[Dataset items]
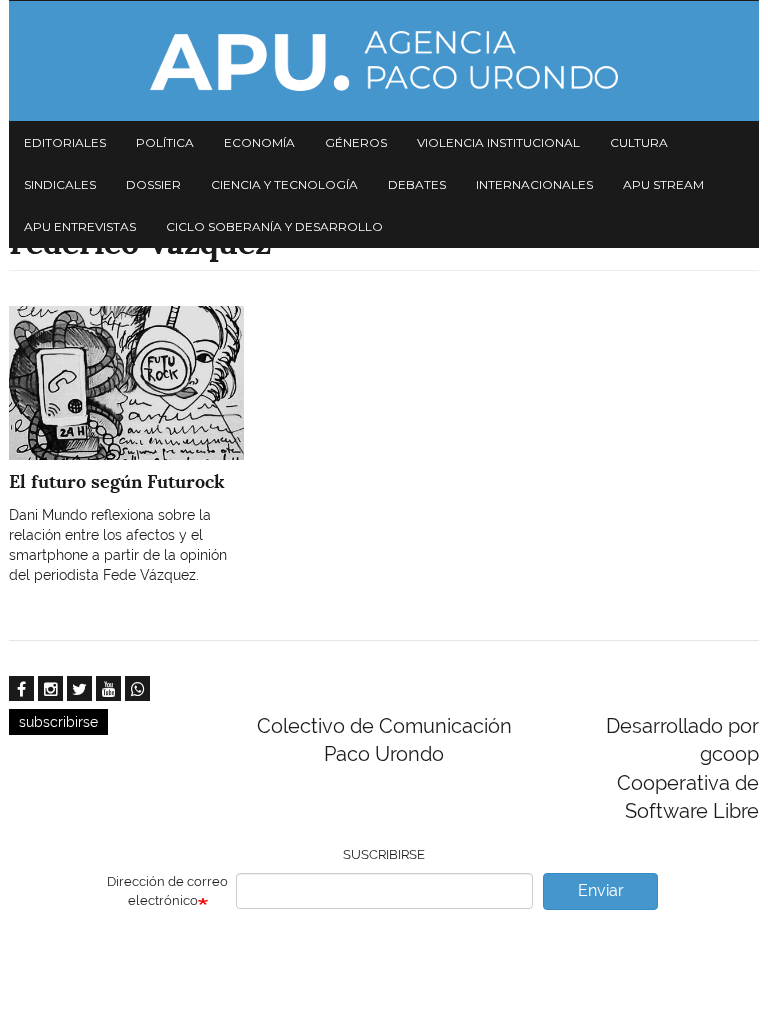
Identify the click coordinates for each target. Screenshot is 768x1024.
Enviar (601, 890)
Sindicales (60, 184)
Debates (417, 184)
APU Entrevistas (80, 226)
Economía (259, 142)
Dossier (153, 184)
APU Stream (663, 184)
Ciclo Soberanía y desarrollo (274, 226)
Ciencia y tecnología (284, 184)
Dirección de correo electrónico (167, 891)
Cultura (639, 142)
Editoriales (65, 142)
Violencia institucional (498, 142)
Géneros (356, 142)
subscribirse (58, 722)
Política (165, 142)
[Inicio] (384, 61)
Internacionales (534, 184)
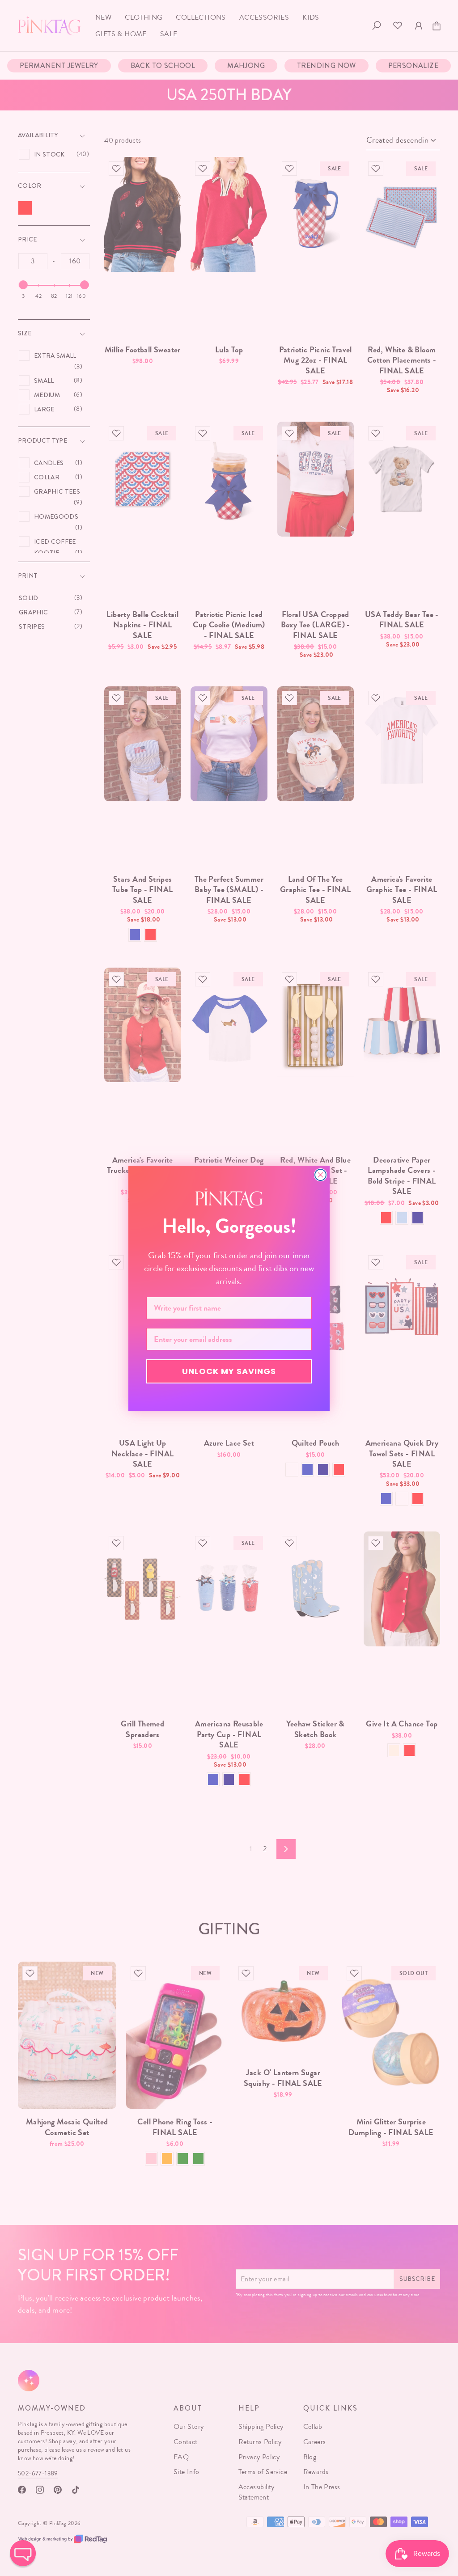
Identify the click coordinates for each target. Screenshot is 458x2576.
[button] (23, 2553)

■ Assigned task: Keeping every character as it is, restate the lines above that run from the line with "Dossier (153, 184)" through the line with "subscribirse (58, 722)", both included, and nothing else.

■ Response for this exercise:
Dossier (153, 184)
APU Stream (663, 184)
Ciclo Soberanía y desarrollo (274, 226)
Ciencia y tecnología (284, 184)
Dirección de correo electrónico (167, 891)
Cultura (639, 142)
Editoriales (65, 142)
Violencia institucional (498, 142)
Géneros (356, 142)
subscribirse (58, 722)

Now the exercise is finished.